**Dataset extract**
· · · · ·

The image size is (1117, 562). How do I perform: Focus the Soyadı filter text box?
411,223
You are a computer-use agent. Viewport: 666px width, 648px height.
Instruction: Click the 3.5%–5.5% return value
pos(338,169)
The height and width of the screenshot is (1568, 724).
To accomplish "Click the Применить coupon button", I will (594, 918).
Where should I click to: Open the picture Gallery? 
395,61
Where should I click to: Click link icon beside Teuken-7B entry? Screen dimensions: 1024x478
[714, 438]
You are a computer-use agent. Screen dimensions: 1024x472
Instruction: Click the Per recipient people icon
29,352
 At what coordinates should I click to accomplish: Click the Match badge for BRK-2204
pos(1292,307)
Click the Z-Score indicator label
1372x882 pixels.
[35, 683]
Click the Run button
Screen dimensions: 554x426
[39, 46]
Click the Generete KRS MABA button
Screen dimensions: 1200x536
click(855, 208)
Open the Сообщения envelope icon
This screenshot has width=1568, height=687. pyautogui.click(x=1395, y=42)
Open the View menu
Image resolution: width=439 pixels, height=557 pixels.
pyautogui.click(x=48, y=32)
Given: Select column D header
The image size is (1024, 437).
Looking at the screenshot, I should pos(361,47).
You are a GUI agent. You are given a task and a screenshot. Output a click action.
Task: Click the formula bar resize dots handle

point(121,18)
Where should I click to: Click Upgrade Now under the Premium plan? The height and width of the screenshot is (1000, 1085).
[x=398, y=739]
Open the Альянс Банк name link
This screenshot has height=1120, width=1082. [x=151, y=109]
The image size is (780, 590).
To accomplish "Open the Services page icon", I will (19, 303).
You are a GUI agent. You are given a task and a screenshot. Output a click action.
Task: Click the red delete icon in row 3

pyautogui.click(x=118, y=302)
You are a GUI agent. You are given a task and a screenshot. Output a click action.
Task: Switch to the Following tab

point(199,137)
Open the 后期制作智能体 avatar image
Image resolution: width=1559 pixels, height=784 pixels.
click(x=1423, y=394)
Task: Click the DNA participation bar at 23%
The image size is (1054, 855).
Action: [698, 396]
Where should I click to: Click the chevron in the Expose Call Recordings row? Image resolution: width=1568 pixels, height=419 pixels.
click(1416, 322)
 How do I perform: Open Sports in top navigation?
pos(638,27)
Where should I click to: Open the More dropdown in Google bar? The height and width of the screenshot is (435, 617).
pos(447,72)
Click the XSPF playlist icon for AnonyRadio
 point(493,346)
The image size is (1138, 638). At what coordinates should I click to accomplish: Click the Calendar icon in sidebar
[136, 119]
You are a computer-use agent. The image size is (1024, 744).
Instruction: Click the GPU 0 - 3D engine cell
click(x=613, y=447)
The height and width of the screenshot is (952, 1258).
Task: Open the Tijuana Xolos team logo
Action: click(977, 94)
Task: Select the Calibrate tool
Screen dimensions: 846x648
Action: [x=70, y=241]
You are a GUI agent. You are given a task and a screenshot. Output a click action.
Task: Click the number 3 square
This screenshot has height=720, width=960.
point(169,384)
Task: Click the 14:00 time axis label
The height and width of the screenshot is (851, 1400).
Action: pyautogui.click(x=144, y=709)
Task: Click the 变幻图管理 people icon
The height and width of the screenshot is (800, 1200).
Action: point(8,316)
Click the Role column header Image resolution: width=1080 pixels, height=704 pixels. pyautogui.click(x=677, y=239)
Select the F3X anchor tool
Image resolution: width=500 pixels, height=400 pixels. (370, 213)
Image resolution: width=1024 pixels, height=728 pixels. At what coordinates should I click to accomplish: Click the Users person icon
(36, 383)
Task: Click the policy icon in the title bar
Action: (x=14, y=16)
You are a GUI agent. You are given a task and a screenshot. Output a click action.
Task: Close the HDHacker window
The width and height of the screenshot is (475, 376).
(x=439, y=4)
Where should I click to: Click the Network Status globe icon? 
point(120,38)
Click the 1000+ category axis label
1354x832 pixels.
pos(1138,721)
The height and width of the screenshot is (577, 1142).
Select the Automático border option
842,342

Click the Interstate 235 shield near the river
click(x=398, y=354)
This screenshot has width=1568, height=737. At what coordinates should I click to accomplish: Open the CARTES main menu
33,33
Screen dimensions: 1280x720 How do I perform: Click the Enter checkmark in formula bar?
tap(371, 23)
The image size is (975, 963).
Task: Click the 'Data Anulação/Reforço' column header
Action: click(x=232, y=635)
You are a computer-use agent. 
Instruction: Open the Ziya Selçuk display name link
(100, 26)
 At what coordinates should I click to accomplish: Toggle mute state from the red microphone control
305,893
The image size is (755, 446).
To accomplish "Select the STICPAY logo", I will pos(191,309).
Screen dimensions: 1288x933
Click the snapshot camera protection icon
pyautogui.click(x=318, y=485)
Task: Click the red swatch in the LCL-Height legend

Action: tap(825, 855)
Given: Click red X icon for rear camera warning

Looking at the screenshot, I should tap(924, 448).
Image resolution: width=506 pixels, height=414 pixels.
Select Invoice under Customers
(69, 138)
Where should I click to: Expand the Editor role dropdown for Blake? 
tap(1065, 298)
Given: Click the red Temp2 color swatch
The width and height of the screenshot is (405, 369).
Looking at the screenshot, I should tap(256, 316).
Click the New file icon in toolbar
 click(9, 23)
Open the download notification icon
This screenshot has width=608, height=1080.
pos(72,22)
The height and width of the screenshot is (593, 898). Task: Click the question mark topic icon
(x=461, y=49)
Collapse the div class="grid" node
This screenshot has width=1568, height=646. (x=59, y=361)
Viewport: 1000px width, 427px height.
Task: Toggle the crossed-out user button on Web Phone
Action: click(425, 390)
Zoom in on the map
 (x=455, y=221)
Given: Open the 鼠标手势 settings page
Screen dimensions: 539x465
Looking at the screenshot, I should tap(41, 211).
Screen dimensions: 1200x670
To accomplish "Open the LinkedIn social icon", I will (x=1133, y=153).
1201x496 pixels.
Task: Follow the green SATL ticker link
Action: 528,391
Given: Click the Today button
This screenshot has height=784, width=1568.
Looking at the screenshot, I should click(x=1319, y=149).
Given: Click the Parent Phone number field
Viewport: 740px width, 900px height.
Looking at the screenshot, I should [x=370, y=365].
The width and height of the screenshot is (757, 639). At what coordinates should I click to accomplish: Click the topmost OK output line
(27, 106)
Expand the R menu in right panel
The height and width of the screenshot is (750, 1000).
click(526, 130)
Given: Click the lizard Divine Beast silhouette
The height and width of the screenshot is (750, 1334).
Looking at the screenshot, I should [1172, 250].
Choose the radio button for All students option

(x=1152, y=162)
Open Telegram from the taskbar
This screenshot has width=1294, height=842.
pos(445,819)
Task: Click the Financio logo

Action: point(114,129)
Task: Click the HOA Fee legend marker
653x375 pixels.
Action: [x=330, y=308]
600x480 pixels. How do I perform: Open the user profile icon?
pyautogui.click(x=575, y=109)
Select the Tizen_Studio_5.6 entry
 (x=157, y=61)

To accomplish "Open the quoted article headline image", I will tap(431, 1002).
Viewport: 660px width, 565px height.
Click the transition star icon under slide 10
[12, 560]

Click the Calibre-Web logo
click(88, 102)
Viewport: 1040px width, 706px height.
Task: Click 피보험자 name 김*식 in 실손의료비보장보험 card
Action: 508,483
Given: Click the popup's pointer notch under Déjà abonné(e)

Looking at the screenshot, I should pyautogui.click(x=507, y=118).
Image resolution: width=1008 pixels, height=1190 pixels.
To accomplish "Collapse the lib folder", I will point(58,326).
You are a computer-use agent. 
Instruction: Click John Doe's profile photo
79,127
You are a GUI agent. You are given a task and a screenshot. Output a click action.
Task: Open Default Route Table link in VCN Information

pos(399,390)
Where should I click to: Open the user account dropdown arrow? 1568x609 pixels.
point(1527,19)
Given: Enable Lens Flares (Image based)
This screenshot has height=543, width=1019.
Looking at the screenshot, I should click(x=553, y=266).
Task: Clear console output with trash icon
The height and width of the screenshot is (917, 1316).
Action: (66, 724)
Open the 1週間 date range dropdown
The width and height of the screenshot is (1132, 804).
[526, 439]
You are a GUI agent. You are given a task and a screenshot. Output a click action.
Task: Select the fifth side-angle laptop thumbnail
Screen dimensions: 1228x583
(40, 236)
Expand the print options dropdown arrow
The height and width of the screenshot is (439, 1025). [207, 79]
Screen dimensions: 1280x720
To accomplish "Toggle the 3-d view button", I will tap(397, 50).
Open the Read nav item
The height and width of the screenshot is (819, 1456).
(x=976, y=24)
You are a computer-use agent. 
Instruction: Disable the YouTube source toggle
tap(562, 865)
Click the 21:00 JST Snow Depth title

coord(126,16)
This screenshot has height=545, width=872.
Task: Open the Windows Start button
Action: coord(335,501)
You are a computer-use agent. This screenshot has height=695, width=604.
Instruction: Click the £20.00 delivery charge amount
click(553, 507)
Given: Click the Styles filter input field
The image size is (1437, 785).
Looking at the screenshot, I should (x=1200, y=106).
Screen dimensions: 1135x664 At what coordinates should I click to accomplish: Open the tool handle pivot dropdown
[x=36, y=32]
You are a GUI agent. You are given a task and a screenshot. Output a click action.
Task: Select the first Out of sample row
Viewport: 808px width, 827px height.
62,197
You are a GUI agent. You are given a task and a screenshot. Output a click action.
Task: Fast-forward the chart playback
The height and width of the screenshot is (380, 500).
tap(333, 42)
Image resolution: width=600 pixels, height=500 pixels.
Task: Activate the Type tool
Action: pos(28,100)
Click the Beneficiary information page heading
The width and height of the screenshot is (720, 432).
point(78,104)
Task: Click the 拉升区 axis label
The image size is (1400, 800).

· · · · ·

**Your objective**
Check the data for the word "number" and pull out the lines that have it.

**Written response**
Task: Click the number 3 square
Given: Click the Parent Phone number field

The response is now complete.